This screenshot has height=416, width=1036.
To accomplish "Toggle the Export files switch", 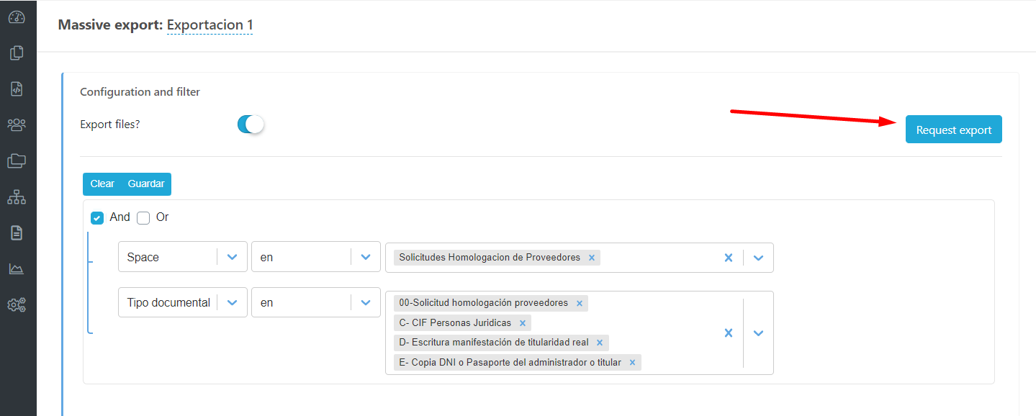I will pos(251,125).
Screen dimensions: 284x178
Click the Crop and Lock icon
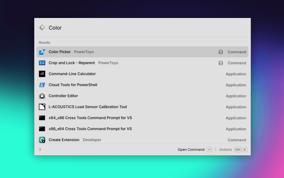(x=42, y=63)
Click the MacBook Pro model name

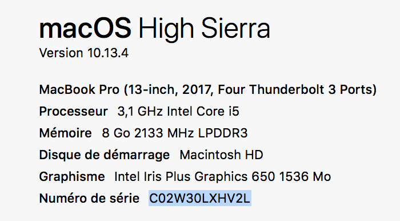pos(79,90)
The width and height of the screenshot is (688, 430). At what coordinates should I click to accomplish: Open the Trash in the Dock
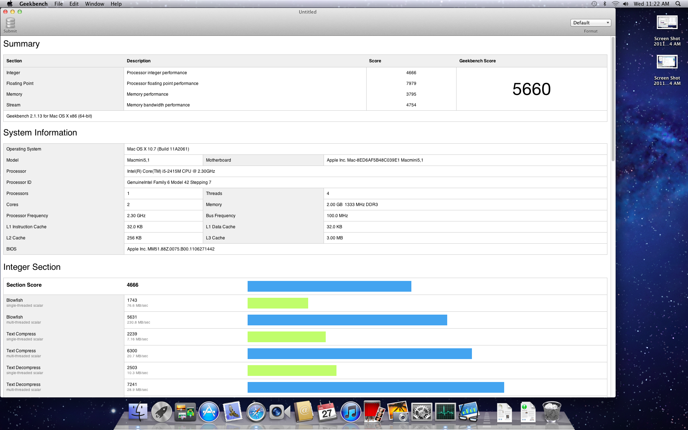click(552, 412)
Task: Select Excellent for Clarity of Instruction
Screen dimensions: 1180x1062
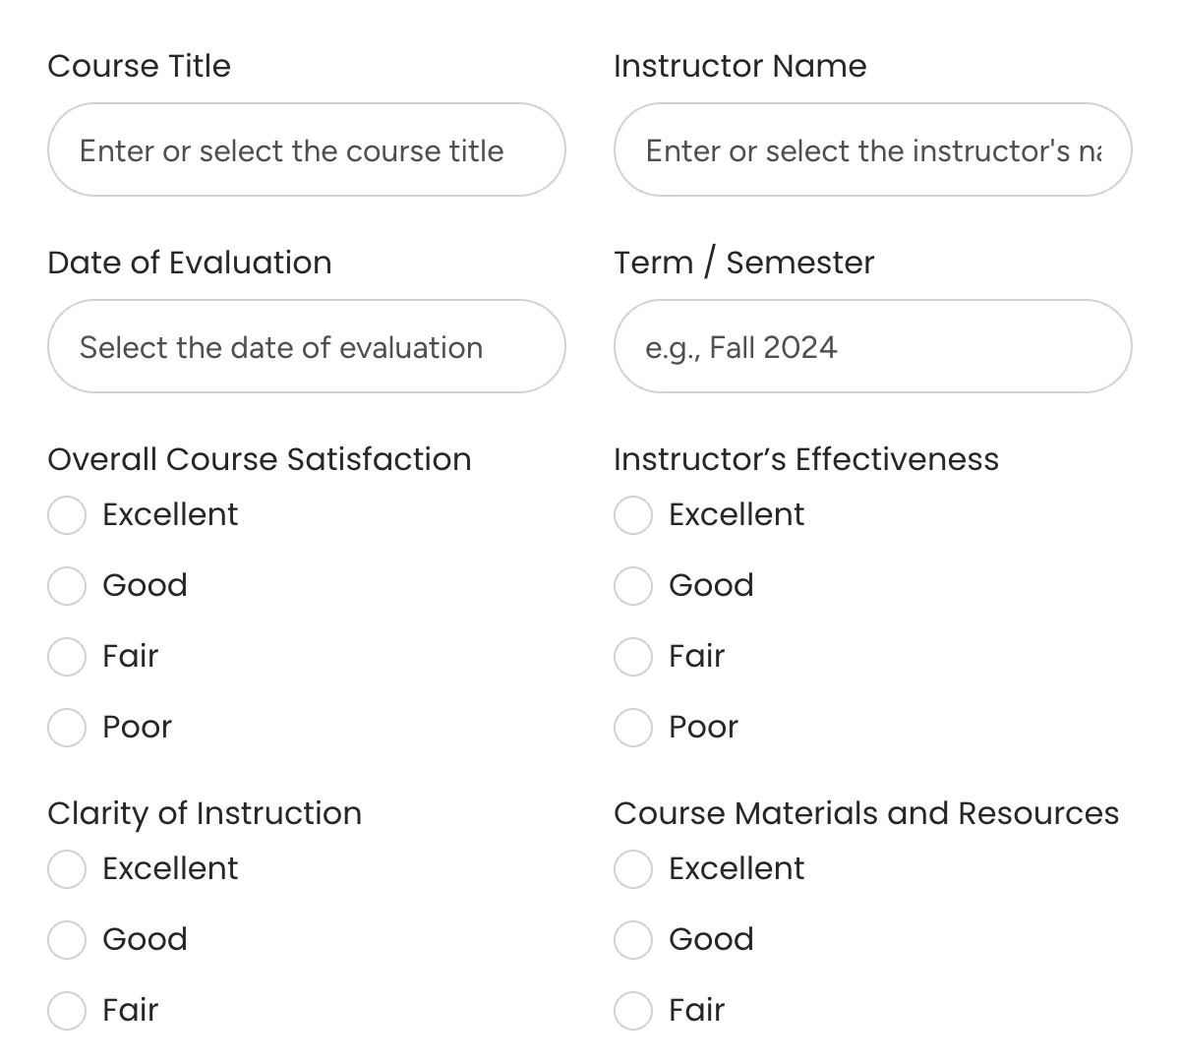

+---+

Recast the stretch of data from the line containing "Click the MacBook Pro model name" through the end of the data as a Markdown table with the columns Row and Line, numbering each row and leaving out blank lines and pictures.

| Row | Line |
|---|---|
| 1 | Click the MacBook Pro model name |
| 2 | pos(79,90) |
| 3 | The width and height of the screenshot is (688, 430). At what coordinates should I click to accomplish: Open the Trash in the Dock |
| 4 | click(552, 412) |
| 5 | Task: Select Excellent for Clarity of Instruction |
| 6 | Screen dimensions: 1180x1062 |